Indonesia pun pernah menyaksikan tumbangnya Orde Baru pada 1998. Setelah 32 tahun berkuasa, Soeharto lengser dihantam krisis moneter dan gelombang demonstrasi mahasiswa.

Semua kisah itu menegaskan satu hal: sejarah tidak berjalan lurus, tapi pola kejatuhan selalu berulang.

KETIKA RAKYAT BERHENTI PERCAYA

Krisis ekonomi hampir selalu menjadi pembuka pintu keruntuhan. Weimar tenggelam dalam Depresi Besar. Orde Baru luluh lantak oleh krisis 1998. Uni Soviet terjebak stagnasi panjang yang menurunkan standar hidup rakyatnya.

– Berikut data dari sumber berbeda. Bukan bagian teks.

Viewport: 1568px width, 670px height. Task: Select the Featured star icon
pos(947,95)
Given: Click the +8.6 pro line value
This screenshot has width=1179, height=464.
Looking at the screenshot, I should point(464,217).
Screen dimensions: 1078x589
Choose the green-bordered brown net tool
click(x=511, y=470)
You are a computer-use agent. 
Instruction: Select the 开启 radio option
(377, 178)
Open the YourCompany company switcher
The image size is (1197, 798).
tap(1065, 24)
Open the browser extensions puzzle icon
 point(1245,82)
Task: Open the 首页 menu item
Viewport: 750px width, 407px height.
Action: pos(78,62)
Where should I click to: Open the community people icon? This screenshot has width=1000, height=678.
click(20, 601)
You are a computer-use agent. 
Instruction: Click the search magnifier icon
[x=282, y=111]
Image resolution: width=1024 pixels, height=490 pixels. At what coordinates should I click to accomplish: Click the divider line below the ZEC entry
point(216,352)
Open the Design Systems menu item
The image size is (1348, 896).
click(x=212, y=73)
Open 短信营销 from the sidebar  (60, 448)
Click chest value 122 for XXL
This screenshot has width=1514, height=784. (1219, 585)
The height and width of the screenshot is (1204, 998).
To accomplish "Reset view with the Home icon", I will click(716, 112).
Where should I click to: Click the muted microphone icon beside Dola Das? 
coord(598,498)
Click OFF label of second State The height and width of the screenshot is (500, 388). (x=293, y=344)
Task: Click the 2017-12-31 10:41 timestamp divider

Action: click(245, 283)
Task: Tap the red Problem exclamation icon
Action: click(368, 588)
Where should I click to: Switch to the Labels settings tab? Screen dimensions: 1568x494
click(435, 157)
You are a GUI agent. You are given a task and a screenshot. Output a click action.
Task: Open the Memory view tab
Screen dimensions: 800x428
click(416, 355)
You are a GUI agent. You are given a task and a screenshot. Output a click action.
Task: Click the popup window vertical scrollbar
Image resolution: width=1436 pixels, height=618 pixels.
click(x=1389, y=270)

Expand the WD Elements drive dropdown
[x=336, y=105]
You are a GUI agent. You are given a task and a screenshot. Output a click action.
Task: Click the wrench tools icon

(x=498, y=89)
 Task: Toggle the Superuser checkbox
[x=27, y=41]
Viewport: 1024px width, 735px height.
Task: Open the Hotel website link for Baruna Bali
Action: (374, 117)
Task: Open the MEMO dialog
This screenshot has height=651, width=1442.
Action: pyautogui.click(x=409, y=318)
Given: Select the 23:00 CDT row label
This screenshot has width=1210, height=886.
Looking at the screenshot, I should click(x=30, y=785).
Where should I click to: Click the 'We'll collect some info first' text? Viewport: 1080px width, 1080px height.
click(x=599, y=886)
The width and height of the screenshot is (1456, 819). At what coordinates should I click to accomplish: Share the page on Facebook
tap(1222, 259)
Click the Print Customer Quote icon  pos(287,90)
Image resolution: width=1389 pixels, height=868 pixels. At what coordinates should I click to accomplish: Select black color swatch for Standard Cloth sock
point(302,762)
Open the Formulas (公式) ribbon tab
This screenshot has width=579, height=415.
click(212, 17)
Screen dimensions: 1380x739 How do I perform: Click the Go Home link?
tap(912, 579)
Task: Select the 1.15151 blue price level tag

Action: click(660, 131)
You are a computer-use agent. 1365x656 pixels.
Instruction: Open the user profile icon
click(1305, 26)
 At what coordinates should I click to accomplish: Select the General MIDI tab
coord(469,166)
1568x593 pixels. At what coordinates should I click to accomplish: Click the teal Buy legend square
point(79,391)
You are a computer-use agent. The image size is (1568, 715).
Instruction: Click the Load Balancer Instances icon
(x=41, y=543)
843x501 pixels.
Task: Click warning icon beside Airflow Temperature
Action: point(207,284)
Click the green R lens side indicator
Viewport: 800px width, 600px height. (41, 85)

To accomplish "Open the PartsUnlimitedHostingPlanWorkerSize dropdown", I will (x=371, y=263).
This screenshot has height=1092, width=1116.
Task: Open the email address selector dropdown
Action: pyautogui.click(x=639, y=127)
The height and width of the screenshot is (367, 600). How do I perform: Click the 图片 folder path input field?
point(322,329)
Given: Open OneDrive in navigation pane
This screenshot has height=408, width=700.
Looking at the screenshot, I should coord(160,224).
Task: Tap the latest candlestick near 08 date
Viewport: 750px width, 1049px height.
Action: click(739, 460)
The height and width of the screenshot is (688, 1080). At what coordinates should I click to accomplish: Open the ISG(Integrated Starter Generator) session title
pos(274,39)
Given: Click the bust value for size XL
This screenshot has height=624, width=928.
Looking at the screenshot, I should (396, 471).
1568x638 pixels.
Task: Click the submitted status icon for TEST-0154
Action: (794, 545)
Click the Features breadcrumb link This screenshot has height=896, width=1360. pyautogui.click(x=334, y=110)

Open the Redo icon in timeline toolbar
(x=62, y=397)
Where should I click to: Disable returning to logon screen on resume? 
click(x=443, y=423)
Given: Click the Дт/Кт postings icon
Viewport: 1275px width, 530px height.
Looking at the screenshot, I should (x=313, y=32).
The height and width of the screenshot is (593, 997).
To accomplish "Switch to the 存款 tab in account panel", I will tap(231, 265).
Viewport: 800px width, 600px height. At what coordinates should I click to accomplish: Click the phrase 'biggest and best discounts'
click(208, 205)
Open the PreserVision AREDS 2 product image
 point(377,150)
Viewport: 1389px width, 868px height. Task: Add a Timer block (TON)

Ketidakstabilan politik pun ikut mempercepat: perebutan kekuasaan di senat Romawi, kudeta gagal di Moskow, hingga pembunuhan tokoh politik di Jerman. Ditambah lagi korupsi, penyimpangan ideologi, dan hilangnya legitimasi.

Begitu rakyat berhenti percaya, sehebat apa pun pertumbuhan ekonomi di atas kertas, sekuat apa pun aparat negara, kekuasaan itu hanya tinggal menunggu waktu.

Hari ini, Indonesia berdiri di persimpangan yang rawan. Krisis global menekan ekonomi, harga-harga melambung, jurang sosial semakin lebar. Polarisasi politik kian tajam, masyarakat terbelah dalam narasi besar yang lebih menguntungkan elite ketimbang rakyat.

Partai politik yang semestinya menjadi jembatan aspirasi, justru sibuk bertransaksi, menghitung koalisi dan kursi kekuasaan seolah demokrasi tak lebih dari aritmetika parlemen.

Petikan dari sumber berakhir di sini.